Miriam Nelson may not have achieved the kind of fame as the actors who executed her moves. But Nelson, who died Aug. 12 at her home in Beverly Hills at the age of 98, left behind a sizable body of film and TV work as well as the legacy of being the rare female choreographer in a field that was dominated by men.
Born Miriam Lois Frankel in Chicago, she was captivated by tap dance at an early age. In a 2015 interview, she recalled hearing a tap studio down the hall from her family’s apartment and listening at the door. She was soon taking lessons, and when her family relocated to New York when she was a teenager, Nelson continued her studies.

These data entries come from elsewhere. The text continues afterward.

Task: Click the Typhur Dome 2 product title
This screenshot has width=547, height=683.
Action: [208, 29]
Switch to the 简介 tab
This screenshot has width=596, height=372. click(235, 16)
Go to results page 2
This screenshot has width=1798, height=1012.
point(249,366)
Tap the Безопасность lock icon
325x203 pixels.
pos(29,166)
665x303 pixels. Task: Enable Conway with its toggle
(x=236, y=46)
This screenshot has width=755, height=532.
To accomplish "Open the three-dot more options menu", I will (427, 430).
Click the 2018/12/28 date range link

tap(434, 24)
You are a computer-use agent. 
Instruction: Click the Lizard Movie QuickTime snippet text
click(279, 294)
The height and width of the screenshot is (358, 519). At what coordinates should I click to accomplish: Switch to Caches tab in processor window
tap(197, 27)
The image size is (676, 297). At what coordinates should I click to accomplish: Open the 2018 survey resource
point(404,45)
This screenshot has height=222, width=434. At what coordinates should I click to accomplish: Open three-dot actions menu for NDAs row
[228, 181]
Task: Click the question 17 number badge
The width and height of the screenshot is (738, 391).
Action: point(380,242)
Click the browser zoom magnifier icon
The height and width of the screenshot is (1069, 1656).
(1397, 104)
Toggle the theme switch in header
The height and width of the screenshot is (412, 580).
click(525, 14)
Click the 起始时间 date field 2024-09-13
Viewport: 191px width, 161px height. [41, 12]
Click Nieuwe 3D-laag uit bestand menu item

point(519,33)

Her first job was dancing in the New York version of Billy Rose’s nightclub revue Casa Mañana, with Van Johnson as her dance partner. She made her Broadway debut in the 1938 show “Sing Out the News” and appeared in five other musical comedies including Cole Porter’s “Panama Hattie” through 1943, using the name Miriam Franklin or Franklyn. Among her fellow Broadway chorus performers were June Allyson and Vera-Ellen, who became close friends.
By then she had married Gene Nelson, an actor, dancer and former ice skater. The couple moved to Los Angeles when he was cast in a film, and she quickly found work as a contract player at Paramount. In early film roles — some uncredited — she danced in “Lady in the Dark” and “Cover Girl” and appeared as the secretary to Edward G. Robinson’s insurance company man in Billy Wilder’s “Double Indemnity.”
Nelson established herself as a film choreographer by assisting on, and co-choreographing, numbers for her husband and his dance partners, including Doris Day. Nelson received her first film choreography credit in Blake Edwards’ 1955 “Bring Your Smile Along” and worked often with Edwards over the years. The director and his wife, Julie Andrews, provided the foreword for Nelson’s 2009 memoir, “My Life Dancing With the Stars.”
During the 1950s, as television took off in popularity, Nelson worked regularly on variety shows, other series and specials. She choreographed the live televised opening of Disneyland in July 1955, a 90-minute extravaganza that had dancers performing lavish numbers in various “lands” within the park.
Nelson’s work could be seen on early classics such as “The Donna Reed Show” and “Father Knows Best,” and she continued working through “Colombo” and “Murder She Wrote.” She was nominated for an Emmy Award for her work on the 1978 TV film “Ziegfeld: The Man and His Women.”
She also became the go-to choreographer for nightclub acts, working with Carol Channing, Ann Miller, Howard Keel, Steve Lawrence and Eydie Gormé, Donald O’Connor and others.
Nelson’s deft feet provided the tap sounds for many films, and she was dubbed “the Marni Nixon of tap” — an allusion to the performer who sang uncredited for celebrated actresses in classic movie musicals.
Nelson’s enthusiasm and love for tap dancing continued into her 90s, and she remained a beloved member of the Los Angeles dance community.
She and Gene Nelson divorced in 1956. Her second marriage was to producer Jack Myers, who died in 1988.
She is survived by her son, Chris Nelson; three grandsons; and one great-granddaughter.